The US Department of Justice said today (Nov. 1) it has charged a Chinese state-owned company with economic espionage, after a 20-month investigation that featured a unique partner—Taiwan’s Ministry of Justice.
Fujian Jinhua Integrated Circuit, based in Fujian, China; United Microtechnologies, based in Taiwan; and several Taiwanese nationals were charged with “conspiracy to steal, convey, and possess stolen trade secrets” from Iowa semiconductor manufacturer Micron Technology, officials said in Washington. They slammed China’s Communist Party at the same time, accusing it of using fraud and theft to power the country’s $12 trillion economy, while praising Taiwan.
That’s unlikely to sit well with China’s Communist Party, which has fiercely insisted that Taiwan is a province of China, despite the fact that the island has held democratic elections since the 1990s, has a separate legal system, and its residents consider it an independent nation state. Beijing has successfully pressured other nations, global organizations like the UN, and multinational companies to snub Taiwan, most recently forcing airlines to stop classifying it as a separate nation.
The investigation shows how “international law enforcement cooperation among like-minded partners can support global trading rules and counter state-sponsored economic espionage,” San Francisco attorney general Alex Tse told reporters in DC. Taiwan’s “dedication to enforcing Taiwan’s own trade secret laws was apparent,” he said, as he thanked Taiwan’s Ministry of Justice and “capable law enforcement.”
US Justice officials couldn’t recall another time that Taiwan had helped go after China’s Communist Party for corporate espionage, but said they welcomed the shift. “Based on their partnership in this case, it is likely to continue,” a senior Justice Department official said after the press conference. Taiwan has tougher, better-enforced trademark and copyright laws than China, and makes two-thirds of the world’s semiconductors.
Taiwanese employees of Micron stole proprietary information about “dynamic random access memory” (DRAM) capabilities, the San Francisco attorney general’s office said, then passed it to United Technologies, which partnered with the Fujian company. Fujian Jinhua was set up by the Communist Party with $5.7 billion of state capital, specifically to manufacture DRAM, the AG’s office said, after the party’s 13th five-year plan dictated that as a goal.
The notion that Taiwan’s own government cooperated with the US to indict a company that’s funded by the Chinese Communist Party could offend China’s authoritarian leader Xi Jinping, who has cited reunification with Taiwan as a major policy goal. China’s state-owned companies have repeatedly targeted (paywall) Taiwanese individuals to steal intellectual property from foreign chip makers in recent years.

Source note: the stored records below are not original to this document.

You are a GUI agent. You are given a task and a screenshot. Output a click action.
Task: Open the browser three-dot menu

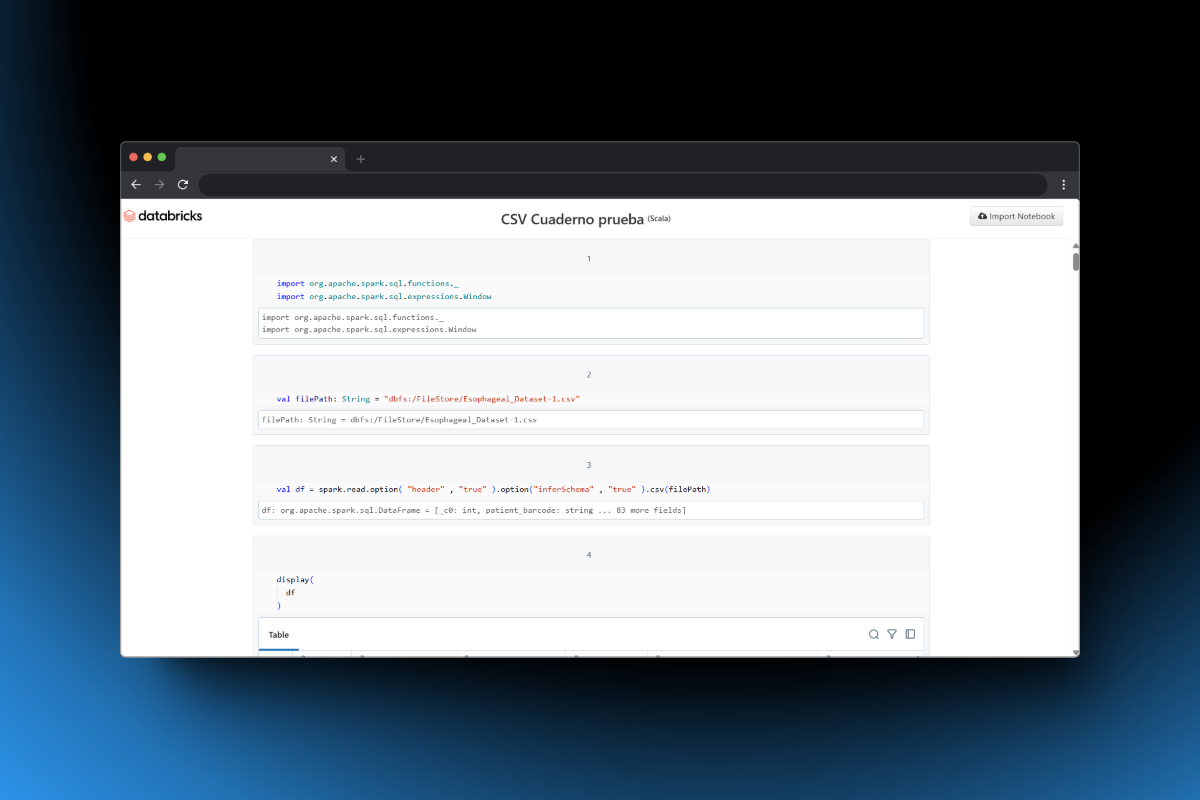tap(1063, 185)
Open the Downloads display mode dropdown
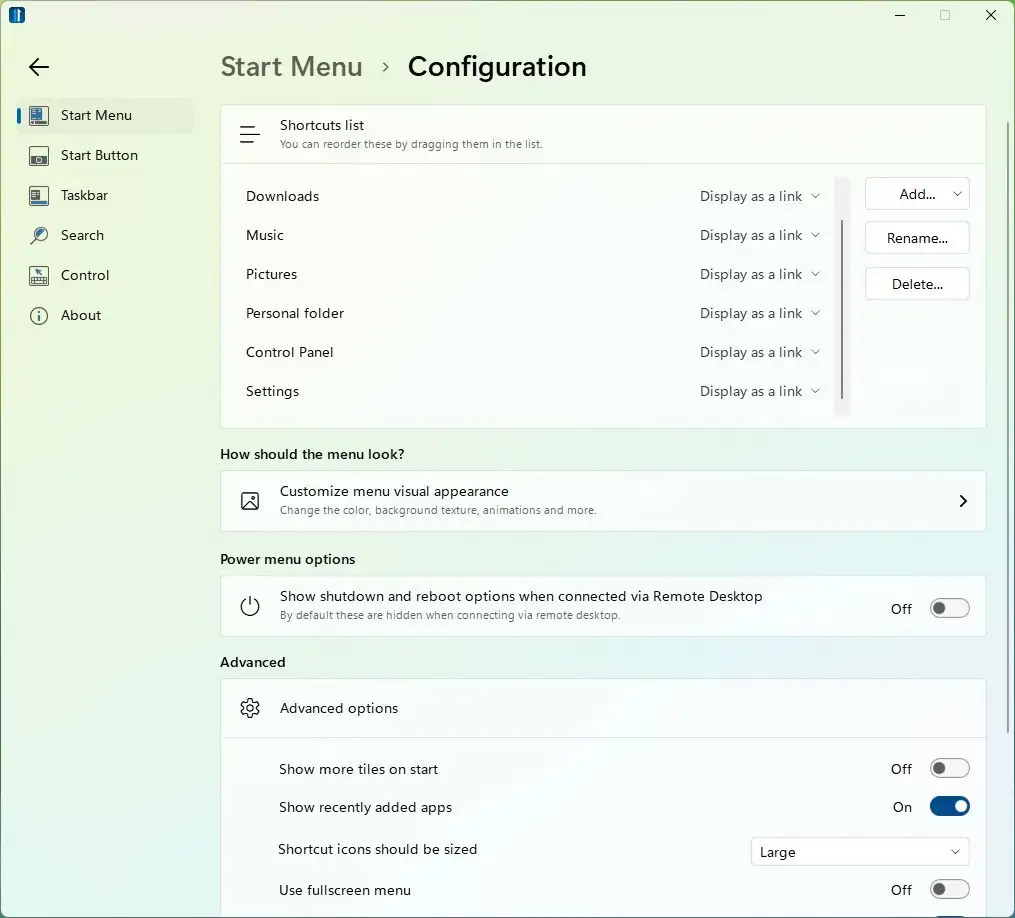 760,196
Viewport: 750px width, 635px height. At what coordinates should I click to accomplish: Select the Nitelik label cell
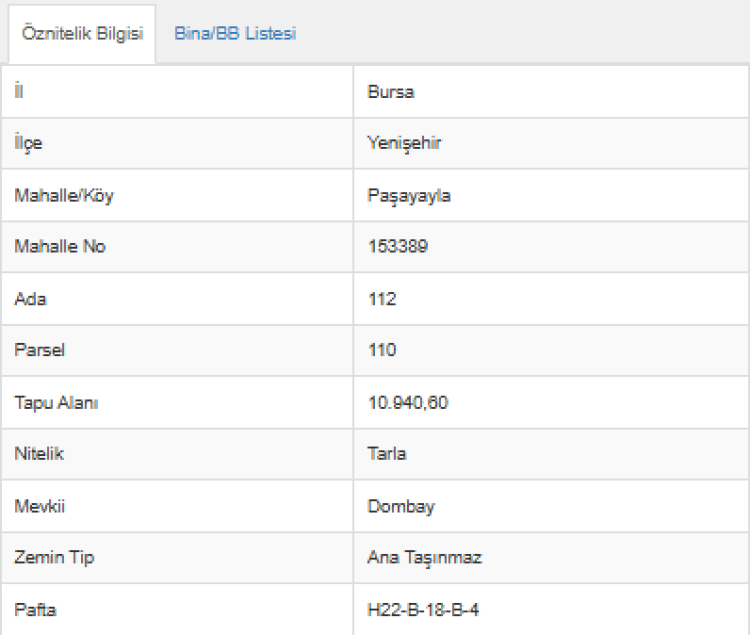pyautogui.click(x=39, y=453)
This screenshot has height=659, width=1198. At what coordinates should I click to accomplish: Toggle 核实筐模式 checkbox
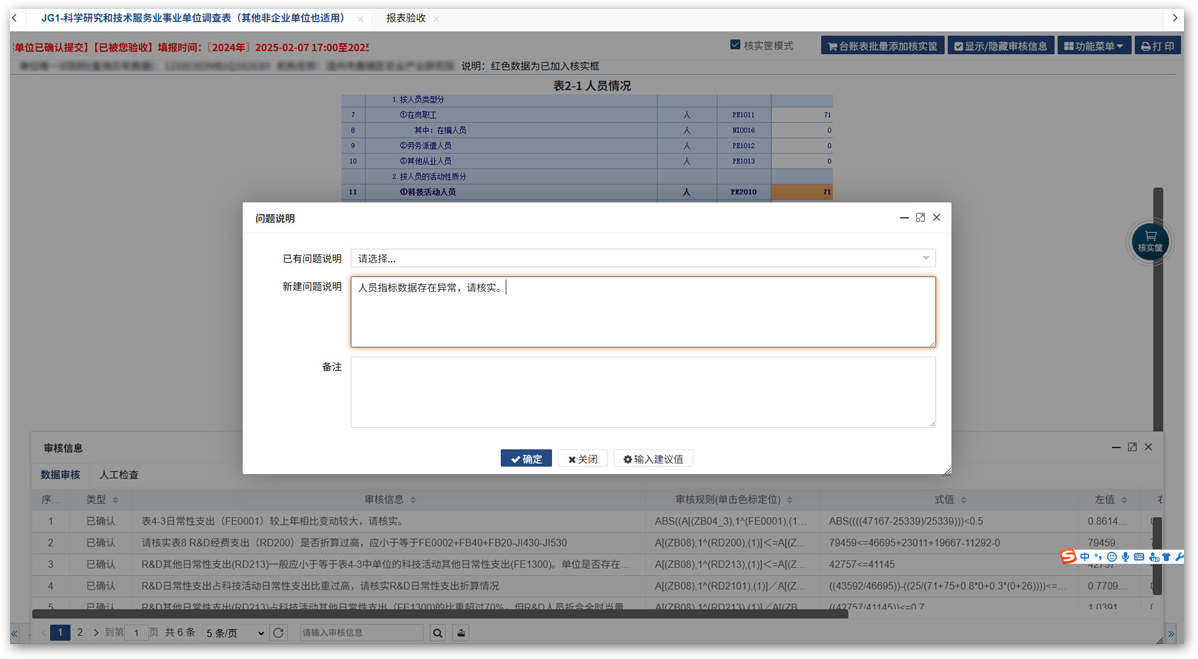736,45
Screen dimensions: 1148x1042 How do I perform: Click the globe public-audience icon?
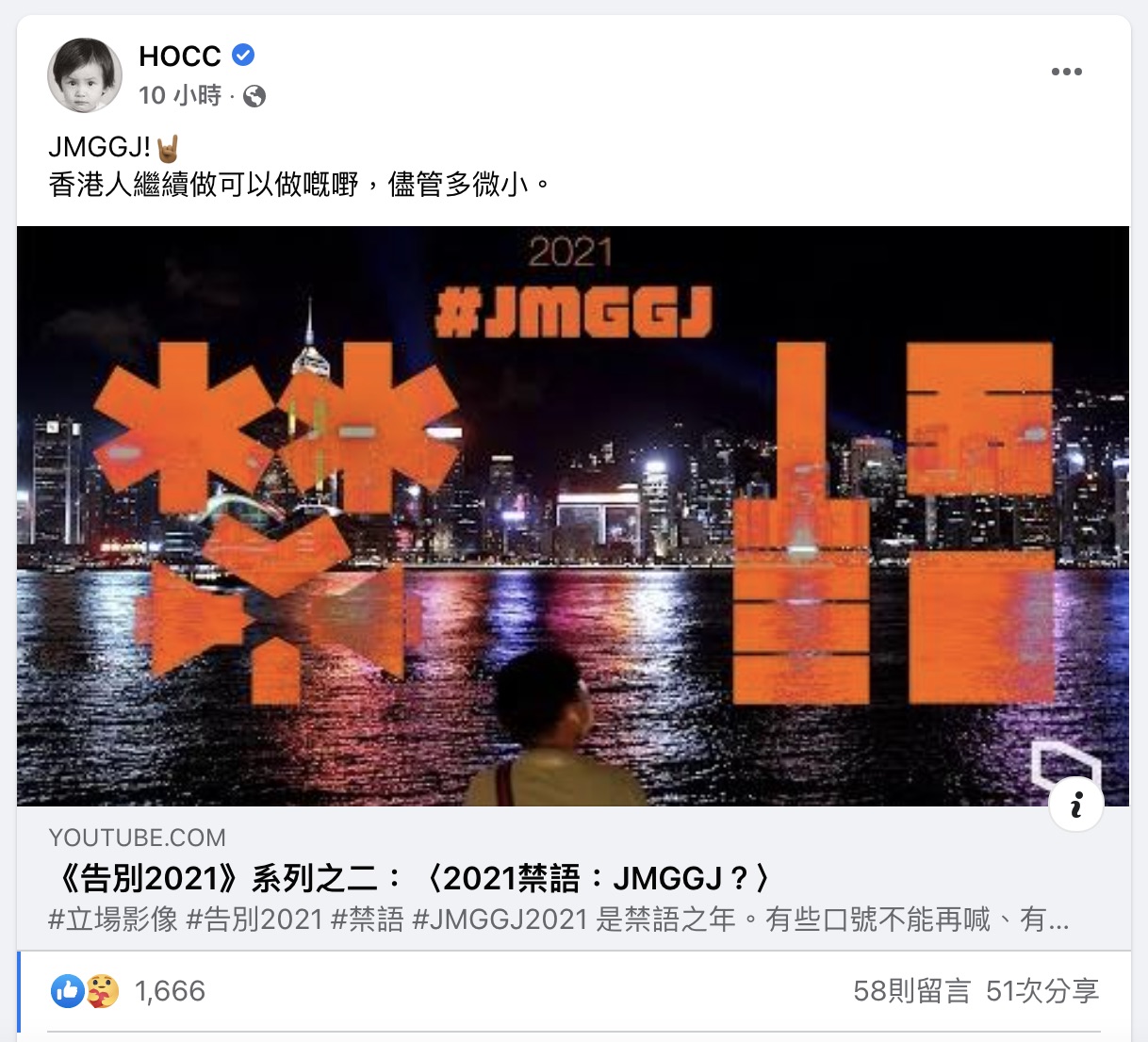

Today’s announcement is part of a larger Trump administration push to force China to comply with international trade laws, and curb what Trump considers unfair trading practices. Attorney General Jeff Sessions today called China’s ruling party “notorious around the world for intellectual property theft.”
China must decide whether it “wants to be a trusted partner on the world stage, or wants to be known as a dishonest regime, running a corrupt economy founded on fraud, theft and strong-arm tactics,” said John Demers, the assistant attorney general of the national security division, who will lead a new task force to combat Chinese intellectual property theft and hacking.